Despite decades of accumulated knowledge about proteins and their post-translational modifications (PTMs), numerous questions remain regarding their molecular composition and biological function. One of the most fundamental queries is the extent to which the combinations of DNA-, RNA- and PTM-level variations explode the complexity of the human proteome. Here, we outline what we know from current databases and measurement strategies including mass spectrometry–based proteomics. In doing so, we examine prevailing notions about the number of modifications displayed on human proteins and how they combine to generate the protein diversity underlying health and disease. We frame central issues regarding determination of protein-level variation and PTMs, including some paradoxes present in the field today. We use this framework to assess existing data and to ask the question, “How many distinct primary structures of proteins (proteoforms) are created from the 20,300 human genes?” We also explore prospects for improving measurements to better regularize protein-level biology and efficiently associate PTMs to function and phenotype.

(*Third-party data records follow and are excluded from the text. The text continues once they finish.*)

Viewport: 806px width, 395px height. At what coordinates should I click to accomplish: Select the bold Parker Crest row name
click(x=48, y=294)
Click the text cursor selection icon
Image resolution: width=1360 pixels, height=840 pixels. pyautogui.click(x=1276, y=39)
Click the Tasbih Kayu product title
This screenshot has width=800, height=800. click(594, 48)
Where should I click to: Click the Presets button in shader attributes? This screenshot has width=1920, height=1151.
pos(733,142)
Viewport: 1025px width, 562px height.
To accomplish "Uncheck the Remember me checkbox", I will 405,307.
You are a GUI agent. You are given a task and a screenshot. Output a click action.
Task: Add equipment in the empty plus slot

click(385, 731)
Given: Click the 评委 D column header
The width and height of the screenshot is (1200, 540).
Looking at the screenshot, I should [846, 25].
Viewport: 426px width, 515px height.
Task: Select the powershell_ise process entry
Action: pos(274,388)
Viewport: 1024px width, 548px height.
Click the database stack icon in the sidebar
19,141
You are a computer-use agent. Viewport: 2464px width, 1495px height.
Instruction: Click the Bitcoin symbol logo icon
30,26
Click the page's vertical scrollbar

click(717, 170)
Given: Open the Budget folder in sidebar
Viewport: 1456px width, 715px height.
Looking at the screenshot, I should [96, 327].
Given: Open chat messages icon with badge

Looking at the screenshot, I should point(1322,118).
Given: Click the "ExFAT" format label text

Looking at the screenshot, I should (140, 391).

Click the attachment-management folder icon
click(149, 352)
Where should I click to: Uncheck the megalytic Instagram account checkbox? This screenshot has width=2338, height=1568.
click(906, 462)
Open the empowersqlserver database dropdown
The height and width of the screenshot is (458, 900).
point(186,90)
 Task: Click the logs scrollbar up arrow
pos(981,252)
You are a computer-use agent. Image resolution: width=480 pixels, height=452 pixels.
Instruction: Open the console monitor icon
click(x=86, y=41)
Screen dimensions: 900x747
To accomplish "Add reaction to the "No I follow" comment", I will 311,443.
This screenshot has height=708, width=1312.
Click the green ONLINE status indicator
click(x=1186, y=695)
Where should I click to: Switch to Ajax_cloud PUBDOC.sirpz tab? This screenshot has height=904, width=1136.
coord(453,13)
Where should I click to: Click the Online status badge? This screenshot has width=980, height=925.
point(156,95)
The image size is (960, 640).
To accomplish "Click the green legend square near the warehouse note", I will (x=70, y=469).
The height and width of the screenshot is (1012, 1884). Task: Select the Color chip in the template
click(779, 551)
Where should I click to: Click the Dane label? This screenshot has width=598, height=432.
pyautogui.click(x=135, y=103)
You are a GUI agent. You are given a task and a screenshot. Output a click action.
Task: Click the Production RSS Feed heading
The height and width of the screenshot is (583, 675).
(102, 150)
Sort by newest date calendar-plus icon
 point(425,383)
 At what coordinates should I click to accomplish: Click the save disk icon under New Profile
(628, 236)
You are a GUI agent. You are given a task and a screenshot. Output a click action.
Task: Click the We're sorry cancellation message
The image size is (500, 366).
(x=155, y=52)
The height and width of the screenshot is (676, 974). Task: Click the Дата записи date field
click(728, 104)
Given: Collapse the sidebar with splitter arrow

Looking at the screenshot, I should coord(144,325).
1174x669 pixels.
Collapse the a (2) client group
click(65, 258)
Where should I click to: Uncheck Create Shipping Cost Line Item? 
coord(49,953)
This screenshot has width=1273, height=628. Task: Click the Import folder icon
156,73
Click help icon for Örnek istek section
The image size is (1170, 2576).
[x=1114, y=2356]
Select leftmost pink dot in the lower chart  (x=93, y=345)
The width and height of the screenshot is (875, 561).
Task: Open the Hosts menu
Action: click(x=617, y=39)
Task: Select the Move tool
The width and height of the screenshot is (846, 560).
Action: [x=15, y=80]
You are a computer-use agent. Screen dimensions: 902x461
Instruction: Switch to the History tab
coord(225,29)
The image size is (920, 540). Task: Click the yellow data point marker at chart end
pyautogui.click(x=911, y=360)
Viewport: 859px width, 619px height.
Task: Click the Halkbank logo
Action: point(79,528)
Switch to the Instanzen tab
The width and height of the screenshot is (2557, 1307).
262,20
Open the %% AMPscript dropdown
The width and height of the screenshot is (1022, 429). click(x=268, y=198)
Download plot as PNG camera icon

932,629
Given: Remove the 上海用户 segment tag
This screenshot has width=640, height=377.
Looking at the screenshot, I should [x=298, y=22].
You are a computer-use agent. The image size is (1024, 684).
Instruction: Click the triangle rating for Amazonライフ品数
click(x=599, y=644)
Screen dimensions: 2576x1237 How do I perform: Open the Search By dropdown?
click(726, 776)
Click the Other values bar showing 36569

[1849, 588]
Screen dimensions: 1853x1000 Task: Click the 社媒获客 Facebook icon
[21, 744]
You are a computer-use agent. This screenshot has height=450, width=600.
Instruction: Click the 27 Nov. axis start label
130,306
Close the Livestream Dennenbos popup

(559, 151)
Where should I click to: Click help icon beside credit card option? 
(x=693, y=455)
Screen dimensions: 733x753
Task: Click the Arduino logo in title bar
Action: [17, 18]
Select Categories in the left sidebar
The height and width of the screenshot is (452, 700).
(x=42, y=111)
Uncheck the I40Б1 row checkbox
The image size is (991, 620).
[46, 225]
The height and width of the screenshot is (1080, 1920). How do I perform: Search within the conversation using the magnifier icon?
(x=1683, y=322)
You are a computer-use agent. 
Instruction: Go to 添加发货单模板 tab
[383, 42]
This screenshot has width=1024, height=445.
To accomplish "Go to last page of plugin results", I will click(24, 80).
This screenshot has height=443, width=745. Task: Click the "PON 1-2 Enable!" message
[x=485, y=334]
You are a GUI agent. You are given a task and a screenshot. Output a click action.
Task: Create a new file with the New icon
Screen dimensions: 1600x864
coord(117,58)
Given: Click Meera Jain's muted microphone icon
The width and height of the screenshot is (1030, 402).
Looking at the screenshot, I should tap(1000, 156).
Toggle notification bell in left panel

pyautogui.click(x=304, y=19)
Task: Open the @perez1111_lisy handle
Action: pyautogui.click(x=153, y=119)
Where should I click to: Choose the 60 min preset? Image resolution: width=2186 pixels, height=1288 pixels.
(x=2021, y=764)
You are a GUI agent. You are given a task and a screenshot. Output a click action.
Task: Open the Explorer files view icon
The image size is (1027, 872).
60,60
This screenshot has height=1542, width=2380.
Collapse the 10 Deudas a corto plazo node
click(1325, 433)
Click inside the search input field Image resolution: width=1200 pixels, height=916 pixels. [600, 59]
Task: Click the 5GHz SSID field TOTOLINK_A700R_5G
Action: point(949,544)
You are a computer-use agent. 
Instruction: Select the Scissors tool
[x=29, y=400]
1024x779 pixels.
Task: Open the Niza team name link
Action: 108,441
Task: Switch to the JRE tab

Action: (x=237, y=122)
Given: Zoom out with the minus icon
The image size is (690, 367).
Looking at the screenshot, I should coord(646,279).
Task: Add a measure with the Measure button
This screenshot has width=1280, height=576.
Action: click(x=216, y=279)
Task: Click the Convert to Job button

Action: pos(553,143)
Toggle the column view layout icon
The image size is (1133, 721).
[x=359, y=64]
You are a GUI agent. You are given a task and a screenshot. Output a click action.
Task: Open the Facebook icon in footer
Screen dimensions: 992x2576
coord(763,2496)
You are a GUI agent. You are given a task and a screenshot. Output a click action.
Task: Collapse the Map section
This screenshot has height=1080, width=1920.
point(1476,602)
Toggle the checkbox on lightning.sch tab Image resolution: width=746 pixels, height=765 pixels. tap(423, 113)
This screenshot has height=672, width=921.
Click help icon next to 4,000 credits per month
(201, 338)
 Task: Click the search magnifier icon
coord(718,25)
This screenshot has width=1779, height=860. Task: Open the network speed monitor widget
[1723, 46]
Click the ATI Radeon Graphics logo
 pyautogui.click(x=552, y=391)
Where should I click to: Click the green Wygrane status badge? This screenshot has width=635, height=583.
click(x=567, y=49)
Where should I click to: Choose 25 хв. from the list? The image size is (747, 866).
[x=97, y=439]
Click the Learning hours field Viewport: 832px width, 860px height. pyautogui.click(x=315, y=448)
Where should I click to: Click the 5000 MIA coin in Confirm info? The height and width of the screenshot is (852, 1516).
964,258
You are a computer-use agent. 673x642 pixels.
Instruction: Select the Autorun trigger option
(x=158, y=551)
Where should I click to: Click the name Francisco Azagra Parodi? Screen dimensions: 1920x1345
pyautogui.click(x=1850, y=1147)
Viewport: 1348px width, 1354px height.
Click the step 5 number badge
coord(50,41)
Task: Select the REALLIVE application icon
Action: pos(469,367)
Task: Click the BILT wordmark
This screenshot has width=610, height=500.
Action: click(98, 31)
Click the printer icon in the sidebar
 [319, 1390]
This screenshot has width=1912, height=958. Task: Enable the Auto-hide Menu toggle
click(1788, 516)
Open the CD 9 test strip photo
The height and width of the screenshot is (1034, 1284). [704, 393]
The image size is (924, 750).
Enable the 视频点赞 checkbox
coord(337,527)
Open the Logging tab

尽管几十年来积累了有关蛋白质及其翻译后修饰 (PTM) 的知识，但有关其分子组成和生物功能的许多问题仍然存在。最基本的问题之一是 DNA、RNA 和 PTM 水平变异的组合在多大程度上会导致人类蛋白质组的复杂性爆炸。在这里，我们概述了我们从当前数据库和测量策略（包括基于质谱的蛋白质组学）中了解到的信息。在此过程中，我们研究了关于人类蛋白质上显示的修饰数量以及它们如何结合以产生健康和疾病背后的蛋白质多样性的流行观念。我们提出了有关确定蛋白质水平变异和 PTM 的核心问题，包括当今该领域存在的一些悖论。我们使用这个框架来评估现有数据并提出以下问题：“20,300 个人类基因创建了多少种不同的蛋白质一级结构（蛋白质形式）？” 我们还探索了改进测量的前景，以更好地规范蛋白质水平生物学并有效地将 PTM 与功能和表型相关联。